> [Aim of the task] What is needed is an exact copy of every record below.
***** Given data *****
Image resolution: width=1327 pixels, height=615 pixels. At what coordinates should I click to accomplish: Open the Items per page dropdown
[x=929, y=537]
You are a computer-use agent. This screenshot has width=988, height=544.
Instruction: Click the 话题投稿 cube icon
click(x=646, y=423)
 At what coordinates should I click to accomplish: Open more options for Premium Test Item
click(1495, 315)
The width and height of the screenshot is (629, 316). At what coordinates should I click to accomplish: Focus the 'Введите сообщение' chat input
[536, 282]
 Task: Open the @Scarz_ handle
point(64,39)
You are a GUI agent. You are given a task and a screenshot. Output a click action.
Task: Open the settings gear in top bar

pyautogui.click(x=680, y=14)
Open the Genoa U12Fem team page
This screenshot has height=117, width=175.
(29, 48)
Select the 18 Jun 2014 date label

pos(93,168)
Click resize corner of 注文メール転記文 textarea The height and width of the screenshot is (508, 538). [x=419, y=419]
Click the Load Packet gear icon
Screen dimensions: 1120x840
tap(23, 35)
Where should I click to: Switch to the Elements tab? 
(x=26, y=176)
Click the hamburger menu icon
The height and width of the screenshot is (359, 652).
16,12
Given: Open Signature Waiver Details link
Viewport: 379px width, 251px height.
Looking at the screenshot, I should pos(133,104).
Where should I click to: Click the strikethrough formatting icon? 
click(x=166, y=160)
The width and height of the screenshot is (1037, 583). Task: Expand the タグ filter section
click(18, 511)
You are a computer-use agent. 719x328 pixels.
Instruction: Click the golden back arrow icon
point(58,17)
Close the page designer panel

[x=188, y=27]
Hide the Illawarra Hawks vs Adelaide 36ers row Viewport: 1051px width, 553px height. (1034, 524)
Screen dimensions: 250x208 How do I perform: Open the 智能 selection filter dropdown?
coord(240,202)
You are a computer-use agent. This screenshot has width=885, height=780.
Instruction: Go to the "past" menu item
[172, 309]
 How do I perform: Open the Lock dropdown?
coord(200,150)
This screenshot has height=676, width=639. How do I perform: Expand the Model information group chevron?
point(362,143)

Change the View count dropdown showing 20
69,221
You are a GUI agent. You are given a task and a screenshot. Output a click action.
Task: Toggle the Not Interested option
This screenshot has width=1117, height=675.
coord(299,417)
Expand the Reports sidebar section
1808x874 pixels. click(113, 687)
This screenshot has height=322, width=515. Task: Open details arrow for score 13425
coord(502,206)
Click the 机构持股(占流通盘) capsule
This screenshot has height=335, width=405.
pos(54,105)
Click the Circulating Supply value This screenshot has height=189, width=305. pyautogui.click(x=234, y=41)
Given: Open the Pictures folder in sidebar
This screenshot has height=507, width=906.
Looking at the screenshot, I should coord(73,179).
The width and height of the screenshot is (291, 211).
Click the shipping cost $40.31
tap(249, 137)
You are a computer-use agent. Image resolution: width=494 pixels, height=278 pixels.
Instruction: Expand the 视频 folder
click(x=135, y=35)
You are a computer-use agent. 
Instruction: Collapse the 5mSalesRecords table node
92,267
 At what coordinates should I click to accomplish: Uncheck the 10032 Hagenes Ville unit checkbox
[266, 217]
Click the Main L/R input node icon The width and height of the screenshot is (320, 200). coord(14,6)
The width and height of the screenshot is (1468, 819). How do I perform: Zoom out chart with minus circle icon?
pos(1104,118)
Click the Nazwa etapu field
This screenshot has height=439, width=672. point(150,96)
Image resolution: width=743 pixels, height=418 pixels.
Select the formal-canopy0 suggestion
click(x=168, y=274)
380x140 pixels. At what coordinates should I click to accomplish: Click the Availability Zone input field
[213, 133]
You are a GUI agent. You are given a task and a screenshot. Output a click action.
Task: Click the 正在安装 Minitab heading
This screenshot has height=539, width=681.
*****
> [Response to this task]
Image resolution: width=1327 pixels, height=615 pixels. At what coordinates should I click to accomplish: Open the Items per page dropdown
[x=929, y=537]
You are a computer-use agent. This screenshot has width=988, height=544.
Instruction: Click the 话题投稿 cube icon
click(x=646, y=423)
 At what coordinates should I click to accomplish: Open more options for Premium Test Item
click(1495, 315)
The width and height of the screenshot is (629, 316). At what coordinates should I click to accomplish: Focus the 'Введите сообщение' chat input
[536, 282]
 Task: Open the @Scarz_ handle
point(64,39)
You are a GUI agent. You are given a task and a screenshot. Output a click action.
Task: Open the settings gear in top bar

pyautogui.click(x=680, y=14)
Open the Genoa U12Fem team page
This screenshot has height=117, width=175.
(29, 48)
Select the 18 Jun 2014 date label

pos(93,168)
Click resize corner of 注文メール転記文 textarea The height and width of the screenshot is (508, 538). [x=419, y=419]
Click the Load Packet gear icon
Screen dimensions: 1120x840
tap(23, 35)
Where should I click to: Switch to the Elements tab? 
(x=26, y=176)
Click the hamburger menu icon
The height and width of the screenshot is (359, 652).
16,12
Given: Open Signature Waiver Details link
Viewport: 379px width, 251px height.
Looking at the screenshot, I should pos(133,104).
Where should I click to: Click the strikethrough formatting icon? 
click(x=166, y=160)
The width and height of the screenshot is (1037, 583). Task: Expand the タグ filter section
click(18, 511)
You are a computer-use agent. 719x328 pixels.
Instruction: Click the golden back arrow icon
point(58,17)
Close the page designer panel

[x=188, y=27]
Hide the Illawarra Hawks vs Adelaide 36ers row Viewport: 1051px width, 553px height. (1034, 524)
Screen dimensions: 250x208 How do I perform: Open the 智能 selection filter dropdown?
coord(240,202)
You are a computer-use agent. This screenshot has width=885, height=780.
Instruction: Go to the "past" menu item
[172, 309]
 How do I perform: Open the Lock dropdown?
coord(200,150)
This screenshot has height=676, width=639. How do I perform: Expand the Model information group chevron?
point(362,143)

Change the View count dropdown showing 20
69,221
You are a GUI agent. You are given a task and a screenshot. Output a click action.
Task: Toggle the Not Interested option
This screenshot has width=1117, height=675.
coord(299,417)
Expand the Reports sidebar section
1808x874 pixels. click(113, 687)
This screenshot has height=322, width=515. Task: Open details arrow for score 13425
coord(502,206)
Click the 机构持股(占流通盘) capsule
This screenshot has height=335, width=405.
pos(54,105)
Click the Circulating Supply value This screenshot has height=189, width=305. pyautogui.click(x=234, y=41)
Given: Open the Pictures folder in sidebar
This screenshot has height=507, width=906.
Looking at the screenshot, I should coord(73,179).
The width and height of the screenshot is (291, 211).
Click the shipping cost $40.31
tap(249, 137)
You are a computer-use agent. Image resolution: width=494 pixels, height=278 pixels.
Instruction: Expand the 视频 folder
click(x=135, y=35)
You are a computer-use agent. 
Instruction: Collapse the 5mSalesRecords table node
92,267
 At what coordinates should I click to accomplish: Uncheck the 10032 Hagenes Ville unit checkbox
[266, 217]
Click the Main L/R input node icon The width and height of the screenshot is (320, 200). coord(14,6)
The width and height of the screenshot is (1468, 819). How do I perform: Zoom out chart with minus circle icon?
pos(1104,118)
Click the Nazwa etapu field
This screenshot has height=439, width=672. point(150,96)
Image resolution: width=743 pixels, height=418 pixels.
Select the formal-canopy0 suggestion
click(x=168, y=274)
380x140 pixels. At what coordinates should I click to accomplish: Click the Availability Zone input field
[213, 133]
You are a GUI agent. You are given a task and a screenshot. Output a click action.
Task: Click the 正在安装 Minitab heading
This screenshot has height=539, width=681.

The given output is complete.